(Quito) „Ich hätte in der Mülltonne landen können, man gab mir aber das Leben“, sagt der heute 41 Jahre alte katholische Priester Luis Alfredo León Armijos aus Loja (Ekuador). Seine Lebensgeschichte beginnt mit einer Vergewaltigung, mit der Vergewaltigung seiner damals erst 13 Jahre alten Mutter, die dadurch schwanger wurde.
Seine Mutter, Maria Eugenia Armijos Romero, arbeitete trotz ihres jungen Alters als Haushaltsgehilfin, um ihren Vater und ihre sieben Geschwister zu unterstützen. Der Hausbesitzer vergewaltigte das Mädchen. Obwohl ihre Familie gegen das Kind war, wegen der Schande und wegen des Gewaltverbrechens, verteidigte die junge Mutter mit dem Namen Maria ihr Kind. „Weil die das Kind nicht wollten, gaben sie ihr Säfte zu trinken, die eine Abtreibung provozieren sollten“, so der Priester. „Sie betete und fühlte in ihrem Herzen, daß der Herr ihr sagte: Verteidige dieses Kind, das du in dir trägst“.
Von der Familie bedrängt und im Stich gelassen, floh Maria nach Cuenca, wo sie sich aus eigener Kraft durchschlug. Am 10. Oktober 1971 brachte sie unter Komplikationen einen Sohn zur Welt. Das neugeborene Kind erblickte mit Atemproblemen das Licht dieser Welt. Doch mit ärztlicher Hilfe und der liebevollen Pflege der Mutter konnten sie behoben werden.
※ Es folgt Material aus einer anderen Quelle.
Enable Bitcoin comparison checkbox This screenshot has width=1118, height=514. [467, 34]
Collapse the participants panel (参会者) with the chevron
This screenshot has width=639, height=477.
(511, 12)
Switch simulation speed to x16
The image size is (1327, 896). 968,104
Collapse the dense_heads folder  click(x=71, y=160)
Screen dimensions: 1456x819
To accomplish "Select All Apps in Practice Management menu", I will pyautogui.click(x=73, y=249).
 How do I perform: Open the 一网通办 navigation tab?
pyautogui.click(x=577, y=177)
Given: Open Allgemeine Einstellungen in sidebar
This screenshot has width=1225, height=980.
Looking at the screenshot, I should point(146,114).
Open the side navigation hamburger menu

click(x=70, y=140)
Mit den Eltern versöhnt, kehrte sie mit deren Hilfe nach Loja zurück. Die Mutter sollte nie heiraten. Sie zog ihren Sohn im Kreis ihrer Familie auf. Der Vergewaltiger, vor die Tatsache gestellt, erkannte das Kind an und trug zu den Unterhaltskosten bei. Eine Versöhnung zwischen Maria und ihrem Aggressor gab es nicht. Ihr Sohn wußte von dem allem nichts. Er erlebte, wie der Vater immer wieder zu Besuch kam, kannte auch die drei anderen Kinder seines Vaters. „Meine Beziehung zu ihm war distanziert, aber gut“, erzählt der Priester.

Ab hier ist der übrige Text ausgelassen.